We've been investigating the case for more than two-and-a-half years.

Back in June of 2023, a driver crashed a stolen car into a tree at 91st and Fond du Lac. The driver ran and a passenger was arrested on site. The car was towed away to the city lot.

But four days later, the body of 17-year-old James Stokes was discovered in the back of the car.

For several years, we've been digging into why officers did not find Stokes after the crash.

His family searched for him for four days, thinking he was missing and not knowing he was dead.

The new video helps show why a thorough crash response was not thorough enough.

One of the first things a bystander told a responding police officer June 1, 2023, was, "Go look in that car. They said somebody's still in there."

But despite several officers investigating the scene for more than 20 minutes, the body of 17-year-old James Stokes was not discovered until four days later.

Stokes was dead, and it was unclear if he'd still be alive had he been discovered at the scene.

The crash happened just after 6 p.m. June 1, 2023.

Then 16-year-old Javion Rainey was driving a stolen KIA Sorrento an estimated 80 mph down Fond du Lac.

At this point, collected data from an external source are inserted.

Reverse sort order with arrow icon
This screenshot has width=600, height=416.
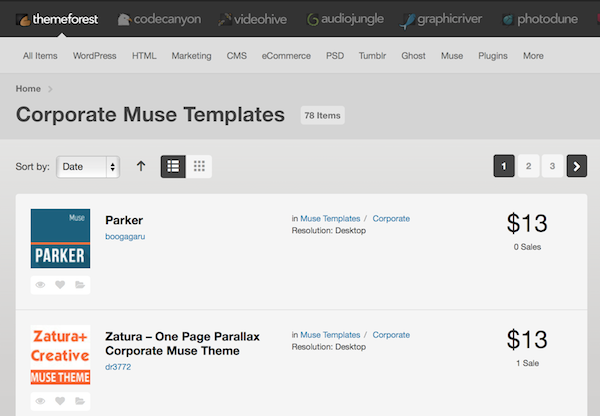click(x=140, y=166)
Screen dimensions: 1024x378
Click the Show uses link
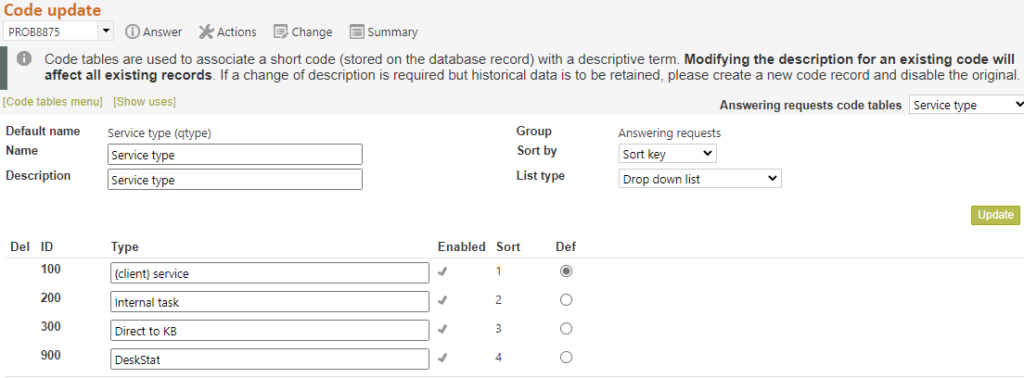coord(144,102)
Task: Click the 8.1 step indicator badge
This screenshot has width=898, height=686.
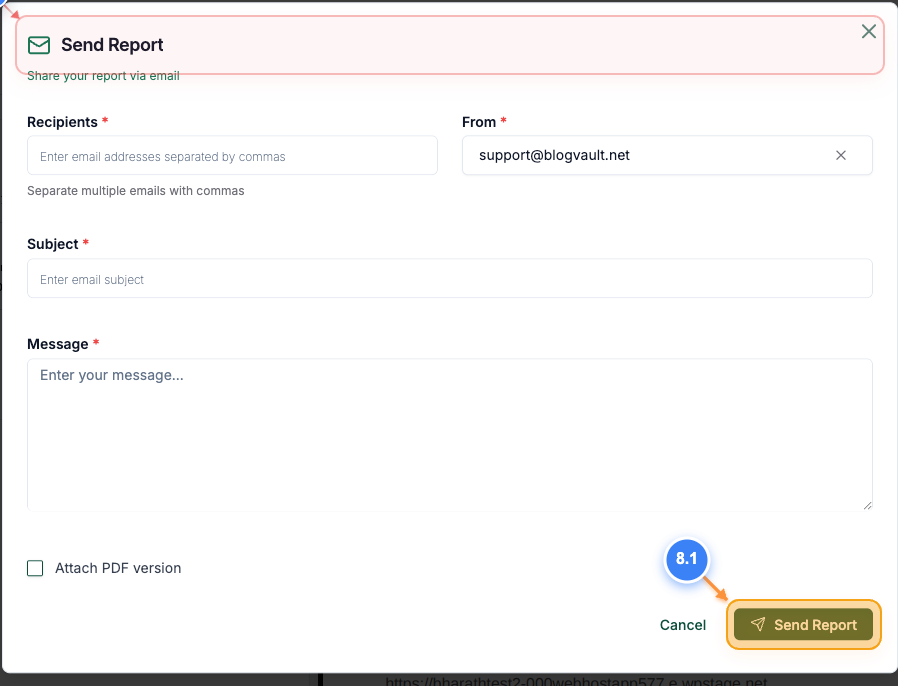Action: (x=687, y=560)
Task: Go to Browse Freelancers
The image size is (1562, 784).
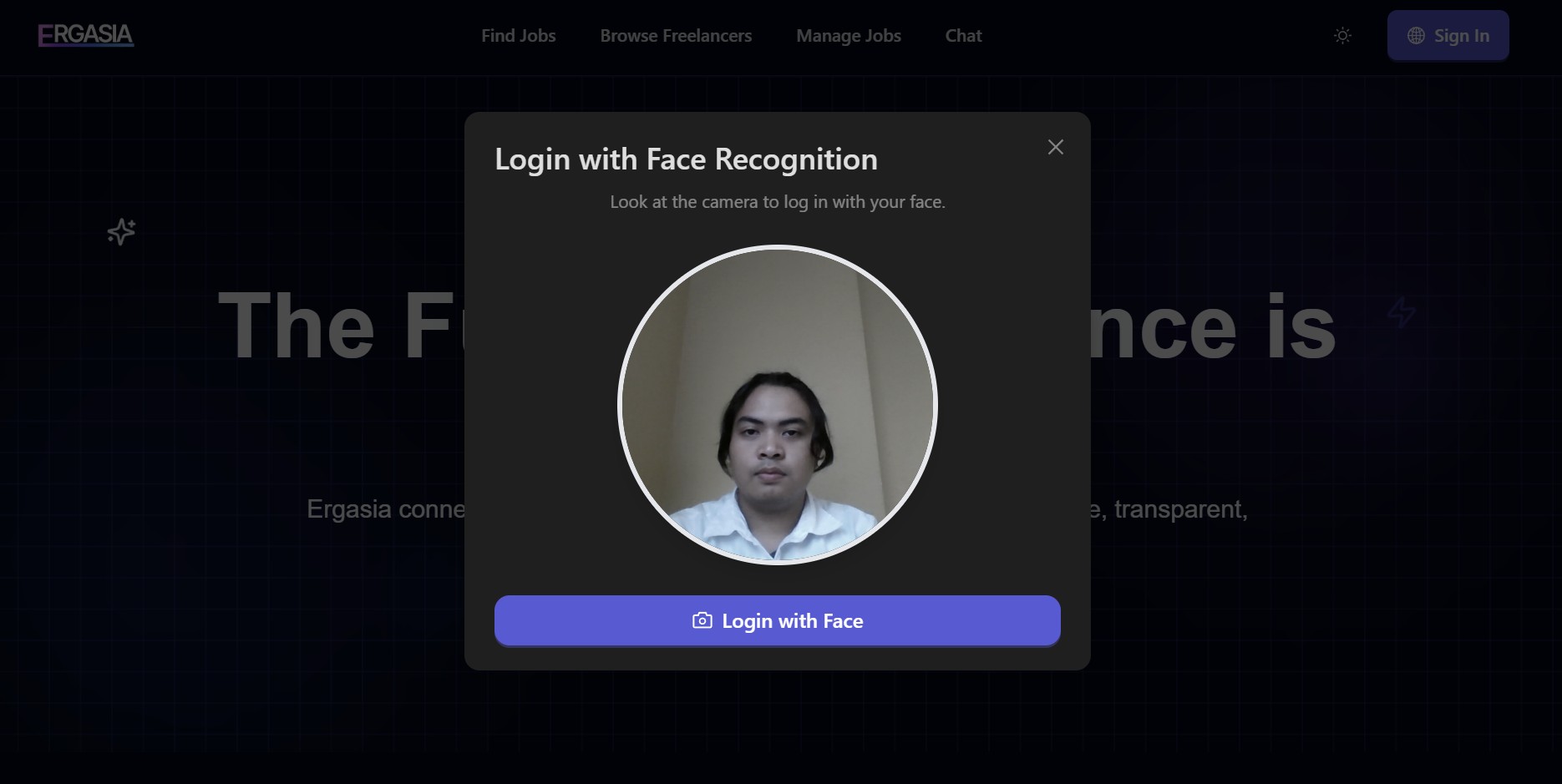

Then 16-year-old Dwayne Hudson was in the passenger seat. And then 17-year-old James Stokes was in the back.

Rainey lost control of the car near 91st St., hit a curb, then spun into a tree.

Rainey staggered away, bleeding. Hudson was thrown into the street.

But Stokes was still in the back of the car.

First responders arrived moments later.

Hudson was seriously injured and got medical attention across the street. But when he tried to get into another car and drive away, he was arrested.

Across the street at the crash, police were going over the car.

Officers got the plate number and the VIN number. They popped the front hood to check the engine. They cut the airbags away and checked the back seats.

And they checked door handles and even the trunk, which didn't open.

One officer said, "Looks like the car that hit the tree is going to be unoccupied."

For about 20 minutes, a half dozen officers and firefighters were just feet away from James Stokes, but they never saw him.

An EMT asked an officer, "Nothing over here now?" The officer responded, "Nobody's in here." "He's the only one?" asked the EMT. "Yeah."

Records we secured show one officer was suspended for three days for failing to thoroughly search a vehicle before a tow, another officer was given an official reprimand, and a third received a policy review.

The very day after the crash, a new MPD standard operating procedure went into effect, detailing how towed vehicles must be searched. Among the requirements: the trunk and all compartments must be searched, and all items must be inventoried.

During the investigation, police tracked down the owners of the stolen car.

On June 5, four days after the crash, the owners went to the tow lot to get some personal items from the totaled car.

The man told an officer, "First, I see the foot."

The officer asked, "By the window?" The man replied, "Yeah, yeah." The officer asked, "Yeah. And then the smell? Or the flies?" The man said, "Yeah." And the officer told him, "Sorry you had to see that."

And the car owners asked that responding officer about the crash.

"Nobody was stuck?" The officer said, "It doesn't say that anyone was stuck."

The medical examiner's office listed James Stokes' official cause of death as "undetermined."

The Milwaukee Police Department did not respond to requests for comment.